Processing of edible marine products has declined for two decades, reflecting lower domestic catches of the raw materials. The government aims to match seafood products to consumer needs by promoting those that are convenient, easy to eat, and have less fishy smell. An example would be boneless fish in sauce packed in a retort pouch.
As a general rule, all food businesses, including seafood processors, were required to be HACCP (hazard and critical control point quality control system) certified by June of 2021, and the government has been supporting renovation of facilities required to achieve this. As of the end of March 2022, the number of fish processing plants that have been certified for export to the European Union (EU) was 101, and that for the U.S. was 538.
Japan is also in the process of switching many species from a total allowable effort (TAE) management system (e.g., setting gear type and season length) to a total allowable catch (TAC) system. To do this, more resource evaluations – including setting of MSY for more species – are required. In fiscal year 2021 the number of fish species subject to resource evaluation was expanded from 119 to 192. These were then categorized as having high, medium, or low stock status.
The low status covered 56 percent of the species and included conger eel, deep sea smelt (Glossanodon semifasciatus), 7-band grouper, and tiger pufferfish. The 18 percent of species in the high status included sardines, Pacific cod, Spanish mackerel, and arrow squid.

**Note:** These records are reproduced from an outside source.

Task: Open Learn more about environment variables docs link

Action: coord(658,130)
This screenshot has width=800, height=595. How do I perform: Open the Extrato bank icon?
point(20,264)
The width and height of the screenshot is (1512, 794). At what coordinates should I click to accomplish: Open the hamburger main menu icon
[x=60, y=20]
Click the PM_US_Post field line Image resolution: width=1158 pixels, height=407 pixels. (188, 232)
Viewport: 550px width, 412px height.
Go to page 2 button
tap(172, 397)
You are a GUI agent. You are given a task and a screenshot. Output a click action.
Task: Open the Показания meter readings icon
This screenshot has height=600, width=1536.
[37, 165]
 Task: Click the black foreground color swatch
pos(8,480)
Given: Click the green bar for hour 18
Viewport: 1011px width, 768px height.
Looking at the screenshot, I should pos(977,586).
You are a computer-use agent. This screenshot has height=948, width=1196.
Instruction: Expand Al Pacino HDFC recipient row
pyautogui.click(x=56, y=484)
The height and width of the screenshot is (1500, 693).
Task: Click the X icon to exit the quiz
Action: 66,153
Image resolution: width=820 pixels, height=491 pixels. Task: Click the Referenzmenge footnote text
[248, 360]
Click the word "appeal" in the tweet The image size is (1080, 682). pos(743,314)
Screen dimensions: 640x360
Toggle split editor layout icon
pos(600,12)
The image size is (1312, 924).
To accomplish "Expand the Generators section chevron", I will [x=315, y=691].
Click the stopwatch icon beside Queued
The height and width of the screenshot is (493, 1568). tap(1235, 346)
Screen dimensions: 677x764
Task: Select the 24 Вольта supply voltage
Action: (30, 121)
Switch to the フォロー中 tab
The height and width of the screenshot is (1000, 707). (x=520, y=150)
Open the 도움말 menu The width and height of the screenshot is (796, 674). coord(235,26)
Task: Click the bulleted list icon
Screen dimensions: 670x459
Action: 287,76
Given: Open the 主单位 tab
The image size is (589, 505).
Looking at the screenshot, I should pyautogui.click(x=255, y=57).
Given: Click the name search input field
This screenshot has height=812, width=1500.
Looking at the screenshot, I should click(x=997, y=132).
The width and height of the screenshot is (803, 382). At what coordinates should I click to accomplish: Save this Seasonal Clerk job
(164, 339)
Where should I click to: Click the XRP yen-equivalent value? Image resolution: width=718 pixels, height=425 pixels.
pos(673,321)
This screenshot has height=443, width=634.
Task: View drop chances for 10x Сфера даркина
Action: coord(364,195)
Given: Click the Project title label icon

Japan will also allocate individual vessel quotas. This has already been done for mackerel and spotted mackerel, sardines in Hokkaido, and large bluefin tuna. From FY2022, individual quotas will be applied to target species for which TAC is set that are selected by the Minister of Agriculture, Forestry and Fisheries. From 2023, in principle, IQ will be applied to all target species managed by TAC.
Policies for FY2022 include the following:
- For fishery resource management: Increase surveys and stock assessments, promote the new management scheme, control poaching, and adapt management to the changing environment.
- To grow the industry: Upgrade fishing vessels and build up aquaculture. Develop fishing ports to support exports.
- To revitalize fishing villages: Strengthen the management of fishery cooperatives, and demonstrate the multiple roles of the fishery industry and fishing villages, such as conservation of the ecosystem.
- For sustainable development of the fishing industry: Utilize smart fishery technology and reduce carbon emissions.